Sargent comes from a family of mountaineers. His father is a mountaineering guide in Vermont and was in the army for 26 years. Sargent climbed Cotopaxi in Ecuador, which has an elevation of 19,347 feet, with his entire family when he and his younger sister were around ages 16 and 13 respectively.

“We’ve always been really into pushing the limits in climbing all over the world,” Sargent said, who was raised in Cambridge, a town in rural northern Vermont.

Sargent said he went into his semester abroad with the plan to climb Kilimanjaro and “packed accordingly.”


“You really feel like an adventurer,” he said, recalling the monkeys and Cape buffalo he encountered on the climb. “I just really remember the stars…. You’re above the clouds. There’s little to zero light pollution where you are in Africa.And the detail of the stars was absolutely incredible. I’ve never experienced something like that before.”

Sargent said he went from car to summit in three days and spent a fourth day descending. He paced himself on the climb up and drank lots of water to avoid altitude sickness. He said he only experienced mild symptoms like shortness of breath and fatigue.

“Whenever you’re mountaineering, you really have to make sure that you respect the mountain, and you respect people that have done it before,” Sargent said. “Don’t think you know everything.”

After the climb, Sargent emailed the picture of himself at the summit of Kilimanjaro with his St. Mike’s sweatshirt to Saint Michael’s Biology Professor Declan McCabe and asked if “this qualified for extra credit.” Sargent said McCabe had helped him spearhead the study abroad program and wanted to surprise him with the photo.

Sargent said the study abroad experience in Tanzania alone brought him to new heights. During his time, he went hunting with the Hadzabe tribe, one of the last tribes in Africa that speaks in clicks. The tribe nomadically hunts throughout Tanzania.
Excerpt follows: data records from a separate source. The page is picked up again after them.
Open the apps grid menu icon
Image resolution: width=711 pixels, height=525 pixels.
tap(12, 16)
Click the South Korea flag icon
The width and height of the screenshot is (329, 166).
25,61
“It was absolutely amazing being out there. If I could go back right now, I would,” Sargent said. “I really love the adventure of being out in the bush.”

Sargent has his sights set on Alaska’s Denali next, which is the highest peak in North America. He graduates from Saint Michael’s on May 12 and said he will be on a plane to Alaska the very next day. After that, he plans to enlist in the army with a long-term goal to work as a game warden and a state biologist in Vermont someday.

“My family has fought in every U.S. conflict in the army since the Revolutionary War and before, so it’s tradition, but also, that sense of country and serving a purpose higher than yourself,” Sargent said.

Thinking about his time in Tanzania and conquering Kilimanjaro, he added, “If you really want to do something you’re passionate about, go and do it.”